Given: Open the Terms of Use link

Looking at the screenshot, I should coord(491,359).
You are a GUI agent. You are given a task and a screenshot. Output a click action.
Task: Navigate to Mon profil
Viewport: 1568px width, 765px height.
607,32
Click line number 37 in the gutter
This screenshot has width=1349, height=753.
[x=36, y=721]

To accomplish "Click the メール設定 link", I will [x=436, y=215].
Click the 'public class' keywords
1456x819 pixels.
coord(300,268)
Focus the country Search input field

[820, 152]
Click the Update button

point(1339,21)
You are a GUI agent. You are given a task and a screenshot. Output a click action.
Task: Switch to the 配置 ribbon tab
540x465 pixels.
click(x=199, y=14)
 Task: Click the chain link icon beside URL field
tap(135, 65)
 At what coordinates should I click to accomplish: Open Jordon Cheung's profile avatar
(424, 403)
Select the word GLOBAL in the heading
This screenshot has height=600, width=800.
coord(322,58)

_ _ _ _

Hand back the material above in full, exactly as written.

Given: Open the Terms of Use link

Looking at the screenshot, I should coord(491,359).
You are a GUI agent. You are given a task and a screenshot. Output a click action.
Task: Navigate to Mon profil
Viewport: 1568px width, 765px height.
607,32
Click line number 37 in the gutter
This screenshot has width=1349, height=753.
[x=36, y=721]

To accomplish "Click the メール設定 link", I will [x=436, y=215].
Click the 'public class' keywords
1456x819 pixels.
coord(300,268)
Focus the country Search input field

[820, 152]
Click the Update button

point(1339,21)
You are a GUI agent. You are given a task and a screenshot. Output a click action.
Task: Switch to the 配置 ribbon tab
540x465 pixels.
click(x=199, y=14)
 Task: Click the chain link icon beside URL field
tap(135, 65)
 At what coordinates should I click to accomplish: Open Jordon Cheung's profile avatar
(424, 403)
Select the word GLOBAL in the heading
This screenshot has height=600, width=800.
coord(322,58)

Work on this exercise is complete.